The key to success in franchising is to involve your franchisees in developing a strong system.

The Art of Treating Franchisees Well

It was a McDonald’s franchisee in Cincinnati 50 years ago that devised the fast-food chain’s popular Filet-O-Fish sandwich.

Dave Hood, president of franchisor consultancy iFranchise Group, noted landmarks like this one during a talk at the International Franchise Expo to drive home his larger point – that franchisors need to listen to their franchisees.

Selecting the right franchisees and treating them well may, in fact, be the most important tips for franchisors as they start and build their companies.

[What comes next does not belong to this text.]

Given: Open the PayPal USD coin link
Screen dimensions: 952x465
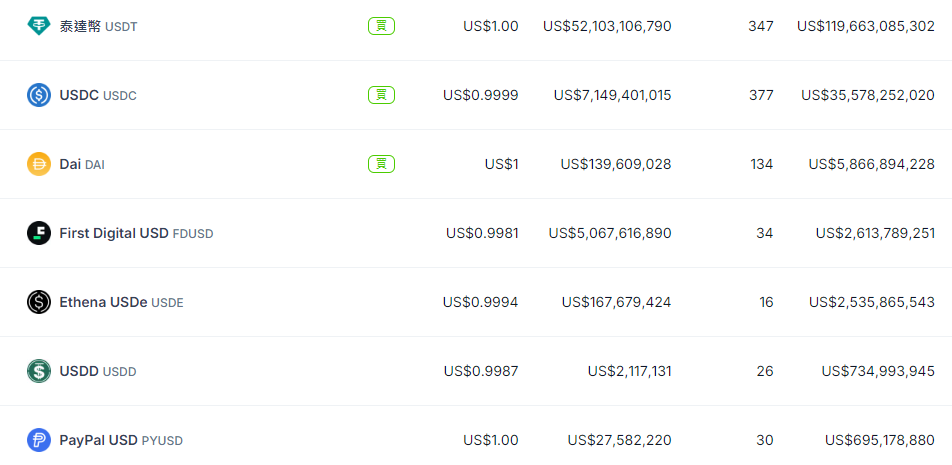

These were key messages in a wide-ranging presentation for new franchisors that Hood gave with Robert Stidham, president of a franchise sales outsourcing firm.

Nurture Franchisees

Hood stresses the importance of maintaining an internal culture that’s supportive of franchisees. “Involve franchisees in building support programmes,” he advises.

Some franchisors bad-mouth their own franchisees, which can send a damaging attitude rippling through a company, Hood says. Instead, create a nurturing environment, that can lead to higher franchisee profits, increased franchisor royalties, greater market share for the brand, a better work environment for employees and a higher company valuation.

The easiest way for franchisors to grow is to expand with current franchisees, and if most existing franchisors aren’t interested, it’s probably a sign that something’s wrong, he says.

In addition to negative attitudes toward franchisees, Hood lists other common mistakes that franchisors make that include:

  • Not supplying enough capital to adequately help franchisees
  • Hiring under-qualified support staff
  • Failing to involve franchisees in key decisions
  • Believing that technology can replace face-to-face human contact
  • Not gaining direct experience in operating franchise units.

Franchisors providing the best support tend to lead by example, build their support systems around issues most important to franchisees, share key performance measures with franchisees and promote communication between franchisees.

“Be committed to hiring people who are better than you, who know more about their areas of expertise,” Hood says. Some franchisors hire people who meet their ego needs, “but it doesn’t build a highly effective organisation.”

Select the Right Candidate

Franchisors should focus at least 80% of their attention on increasing franchisee revenues and profits and no more than 20% of their interactions with franchisees should involve compliance issues. Another suggestion from Hood is to give franchisees credit for successes in the system.

Stidham notes the importance of picking the right franchisees. The franchisee you want is intelligent, has a strong work ethic, is strong on honesty and ethics, has a business background and the ability to sell, and possesses any specialised skills or licensing required in the industry, he says.

“Focus your initial efforts on the people you want in the geography you need,” Stidham suggests, adding that it makes sense to grow from the core business market outward.

Award franchises to candidates who are likely to represent your brand very well, Stidham adds. Aggressive growth too early can lead to poor franchisee selection, inadequate support of new franchisees, poor real estate decisions, a damaged brand and other problems.